# Cutting Back on Frivolous Spending



## Fisherman30 (Dec 5, 2018)

Hi Everyone,

My Wife and I have recently started budgeting, and we realized there are a lot of places to trim fat. I'm interested to hear some things you have all done to reduce frivolous spending. 

One thing I did that I was proud of was just simply phoning my internet provider and asking if they could extend my internet promotion....They extended my promotion by 6 extra months which will save me about $180 over 6 months.

I also started doing more of my own oil changes. My garage isn't heated, and I live in Winnipeg, so during the winter, I still pay someone else to do it. I also change my own tires. Also, car washes were starting to add up, so instead of the drive through touchless car wash, I wash the vehicles at the self serve car wash for about half the price.

I travel for work, and I was spending about $60/month on coffee. I started bringing a contego mug with me everywhere I go, with a ziploc bag full of tea bags, and I just get my mug filled up with hot water for free, and I make my tea. 

For meals, we cut back on the amount of beef we eat, and started eating more pork, and just generally cutting back on our meat intake. 

As someone stated in my other thread....tiny drops of water make up the mighty sea (along those lines).


----------



## OptsyEagle (Nov 29, 2009)

I always felt that the best way to identify and cut out frivolous spending was to take away the money. Waste tends to come into your life when money becomes more abundant. You get lazy when the need to cut spending is not as pressing.

So, what I did when I was much younger is simply set up aggressive savings goals. Start out with some easy numbers that get directed to RRSPs, TFSAs, non-registered accounts, whatever, every month. Then, if you don't notice much pain in those missing dollars, increase it. So a few months later, move the savings number up. Keep doing this until you start to notice a little bit of pain, then leave it there until you acquire raises in income, etc. All raises go to savings. You can adjust this monthly savings amount, every 10 years or so for inflation or after every baby you have, etc., but if you are adjusting it from one month to the next, both down and up, it is not working.

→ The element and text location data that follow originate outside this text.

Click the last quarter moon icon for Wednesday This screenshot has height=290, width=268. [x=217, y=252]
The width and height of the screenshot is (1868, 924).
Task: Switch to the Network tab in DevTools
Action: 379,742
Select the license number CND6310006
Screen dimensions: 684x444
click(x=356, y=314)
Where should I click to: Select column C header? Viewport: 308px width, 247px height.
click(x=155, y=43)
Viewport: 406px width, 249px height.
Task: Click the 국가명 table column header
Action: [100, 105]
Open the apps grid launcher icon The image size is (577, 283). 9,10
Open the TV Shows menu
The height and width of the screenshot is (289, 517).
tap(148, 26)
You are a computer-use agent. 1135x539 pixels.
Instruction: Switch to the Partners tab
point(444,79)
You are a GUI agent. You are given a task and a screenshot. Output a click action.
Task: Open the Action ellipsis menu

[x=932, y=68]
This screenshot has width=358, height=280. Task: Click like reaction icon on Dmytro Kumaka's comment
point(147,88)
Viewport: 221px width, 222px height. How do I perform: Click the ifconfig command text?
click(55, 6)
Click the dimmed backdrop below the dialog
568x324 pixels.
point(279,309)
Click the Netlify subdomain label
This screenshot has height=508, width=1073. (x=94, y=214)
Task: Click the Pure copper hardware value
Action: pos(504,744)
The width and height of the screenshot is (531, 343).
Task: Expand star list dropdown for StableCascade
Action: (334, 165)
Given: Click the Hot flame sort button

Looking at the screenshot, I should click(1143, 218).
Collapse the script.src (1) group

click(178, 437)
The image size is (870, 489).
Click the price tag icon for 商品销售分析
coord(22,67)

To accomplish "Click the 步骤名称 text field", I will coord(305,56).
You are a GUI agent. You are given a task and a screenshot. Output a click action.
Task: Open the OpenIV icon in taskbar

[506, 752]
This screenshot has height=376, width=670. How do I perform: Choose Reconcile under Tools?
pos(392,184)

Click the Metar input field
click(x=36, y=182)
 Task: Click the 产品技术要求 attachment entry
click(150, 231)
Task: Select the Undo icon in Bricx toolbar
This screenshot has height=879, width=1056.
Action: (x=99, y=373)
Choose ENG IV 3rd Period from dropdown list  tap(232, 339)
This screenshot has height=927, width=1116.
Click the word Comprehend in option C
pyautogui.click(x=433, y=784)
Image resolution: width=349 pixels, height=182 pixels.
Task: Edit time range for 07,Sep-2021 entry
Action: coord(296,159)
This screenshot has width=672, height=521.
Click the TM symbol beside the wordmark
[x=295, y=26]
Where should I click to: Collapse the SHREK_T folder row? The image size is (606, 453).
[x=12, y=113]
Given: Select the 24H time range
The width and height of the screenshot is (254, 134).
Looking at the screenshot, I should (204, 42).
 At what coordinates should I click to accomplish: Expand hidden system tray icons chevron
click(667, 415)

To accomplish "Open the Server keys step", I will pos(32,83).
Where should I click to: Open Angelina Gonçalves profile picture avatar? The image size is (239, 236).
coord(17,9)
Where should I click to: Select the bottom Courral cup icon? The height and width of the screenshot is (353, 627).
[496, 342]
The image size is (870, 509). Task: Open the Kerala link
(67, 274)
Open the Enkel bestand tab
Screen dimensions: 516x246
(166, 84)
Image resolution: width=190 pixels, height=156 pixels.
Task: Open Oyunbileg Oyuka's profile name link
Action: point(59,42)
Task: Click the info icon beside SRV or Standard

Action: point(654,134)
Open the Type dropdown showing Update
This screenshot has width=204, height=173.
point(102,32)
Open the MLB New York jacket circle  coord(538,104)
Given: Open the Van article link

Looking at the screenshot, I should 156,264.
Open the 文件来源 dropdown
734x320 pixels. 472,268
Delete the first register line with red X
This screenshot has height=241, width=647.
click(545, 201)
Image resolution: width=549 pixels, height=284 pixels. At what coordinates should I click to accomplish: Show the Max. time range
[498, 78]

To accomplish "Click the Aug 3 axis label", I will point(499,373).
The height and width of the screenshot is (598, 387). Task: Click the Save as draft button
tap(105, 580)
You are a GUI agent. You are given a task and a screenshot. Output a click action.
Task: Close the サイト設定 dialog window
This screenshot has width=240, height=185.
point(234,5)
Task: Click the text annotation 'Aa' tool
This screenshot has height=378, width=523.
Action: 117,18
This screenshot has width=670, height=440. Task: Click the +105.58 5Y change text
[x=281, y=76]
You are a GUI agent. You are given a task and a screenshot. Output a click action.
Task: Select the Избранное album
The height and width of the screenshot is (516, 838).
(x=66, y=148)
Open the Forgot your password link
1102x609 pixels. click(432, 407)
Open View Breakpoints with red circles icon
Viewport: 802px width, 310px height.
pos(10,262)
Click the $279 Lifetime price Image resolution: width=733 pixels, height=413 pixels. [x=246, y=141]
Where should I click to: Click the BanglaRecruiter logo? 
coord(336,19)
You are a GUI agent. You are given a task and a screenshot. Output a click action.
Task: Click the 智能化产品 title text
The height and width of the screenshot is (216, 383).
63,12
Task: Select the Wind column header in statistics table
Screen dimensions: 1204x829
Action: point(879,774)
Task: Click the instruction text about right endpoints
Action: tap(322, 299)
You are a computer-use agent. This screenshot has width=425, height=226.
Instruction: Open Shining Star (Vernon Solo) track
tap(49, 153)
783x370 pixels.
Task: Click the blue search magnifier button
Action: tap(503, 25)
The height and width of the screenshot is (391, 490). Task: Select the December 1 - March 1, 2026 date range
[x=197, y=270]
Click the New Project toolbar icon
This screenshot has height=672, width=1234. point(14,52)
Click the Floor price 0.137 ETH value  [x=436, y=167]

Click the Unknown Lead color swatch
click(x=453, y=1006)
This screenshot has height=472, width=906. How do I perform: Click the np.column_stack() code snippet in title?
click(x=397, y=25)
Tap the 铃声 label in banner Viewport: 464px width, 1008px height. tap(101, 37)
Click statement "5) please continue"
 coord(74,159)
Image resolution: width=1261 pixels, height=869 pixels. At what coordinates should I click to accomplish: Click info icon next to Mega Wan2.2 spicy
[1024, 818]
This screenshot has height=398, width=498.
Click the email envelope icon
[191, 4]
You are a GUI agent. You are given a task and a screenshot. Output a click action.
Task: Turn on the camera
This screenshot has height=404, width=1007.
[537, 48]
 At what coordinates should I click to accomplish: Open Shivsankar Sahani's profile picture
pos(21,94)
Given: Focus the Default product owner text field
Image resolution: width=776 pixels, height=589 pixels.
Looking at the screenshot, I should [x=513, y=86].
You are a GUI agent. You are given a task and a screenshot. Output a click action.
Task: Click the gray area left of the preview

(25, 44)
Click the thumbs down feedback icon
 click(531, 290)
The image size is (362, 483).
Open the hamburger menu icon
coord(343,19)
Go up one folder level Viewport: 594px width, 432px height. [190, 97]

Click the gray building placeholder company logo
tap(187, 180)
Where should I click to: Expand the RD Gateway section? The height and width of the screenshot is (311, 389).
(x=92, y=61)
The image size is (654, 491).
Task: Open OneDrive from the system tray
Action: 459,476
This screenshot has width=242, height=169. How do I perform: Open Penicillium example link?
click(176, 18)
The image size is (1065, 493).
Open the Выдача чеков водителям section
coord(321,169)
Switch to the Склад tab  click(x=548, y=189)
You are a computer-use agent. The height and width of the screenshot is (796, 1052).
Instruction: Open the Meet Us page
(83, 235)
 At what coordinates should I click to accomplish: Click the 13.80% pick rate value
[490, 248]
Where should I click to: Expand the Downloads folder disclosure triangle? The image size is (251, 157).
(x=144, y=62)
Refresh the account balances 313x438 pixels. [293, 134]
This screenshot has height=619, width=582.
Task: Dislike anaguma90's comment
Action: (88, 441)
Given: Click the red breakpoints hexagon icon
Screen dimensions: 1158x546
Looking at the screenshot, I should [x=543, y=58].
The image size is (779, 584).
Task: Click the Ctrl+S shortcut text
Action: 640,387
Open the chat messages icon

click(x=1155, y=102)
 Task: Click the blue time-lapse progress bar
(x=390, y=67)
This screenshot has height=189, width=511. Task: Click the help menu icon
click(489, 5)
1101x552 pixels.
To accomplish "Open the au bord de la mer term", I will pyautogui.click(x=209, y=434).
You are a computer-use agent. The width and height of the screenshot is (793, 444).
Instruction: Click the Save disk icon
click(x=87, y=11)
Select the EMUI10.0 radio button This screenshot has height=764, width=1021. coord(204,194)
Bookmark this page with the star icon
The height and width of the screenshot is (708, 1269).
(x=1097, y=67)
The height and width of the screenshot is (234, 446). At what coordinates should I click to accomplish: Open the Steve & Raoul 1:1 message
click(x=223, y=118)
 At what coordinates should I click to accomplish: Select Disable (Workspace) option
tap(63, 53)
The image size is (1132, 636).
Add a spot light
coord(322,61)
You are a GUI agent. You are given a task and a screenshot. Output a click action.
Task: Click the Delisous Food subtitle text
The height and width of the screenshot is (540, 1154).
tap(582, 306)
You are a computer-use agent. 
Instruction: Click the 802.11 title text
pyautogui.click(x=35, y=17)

Anyway, now that the excess money is gone you will work a little harder at cutting away the fat that crept into your life. Most people will live within their means. The only way those people get frivolous is when they have more money then they know what to do with. So get rid of it.


----------



## Jimmy (May 19, 2017)

You can save on clothes by buying towards the end of the season. I know for sporting /outdoor clothing the sales usually start at midseason to move the stock out. You can save 25-50% typically. Ex bought some golf shirts at Golf Town that were $85 regularly for $45-50 in mid July.


----------



## Onagoth (May 12, 2017)

This is exactly what we’ve done for the past 3-4 years and it has worked out well

Best way to not spend it, was to immediately remove it from our bank account, or by ensuring it never goes into the account in the first place (payroll contributions to savings plans)


----------



## lonewolf :) (Sep 13, 2016)

@ these high levels buying stocks would be frivolous spending


----------



## My Own Advisor (Sep 24, 2012)

Sounds like you're doing a lot of great things. I got in touch with the author of this book a few months ago, here are some of the tips he suggests:
https://www.myownadvisor.ca/easy-cashflow-cookbook-recipes-for-financial-wealth/


----------



## Longtimeago (Aug 8, 2018)

Umm, to cut back on frivolous spending, you must first have bee a frivolous spending kind of person to begin with. Which if you think about it, means you are insulting yourself. 
Maybe the use of the word 'frivolous' is not really what you should have used.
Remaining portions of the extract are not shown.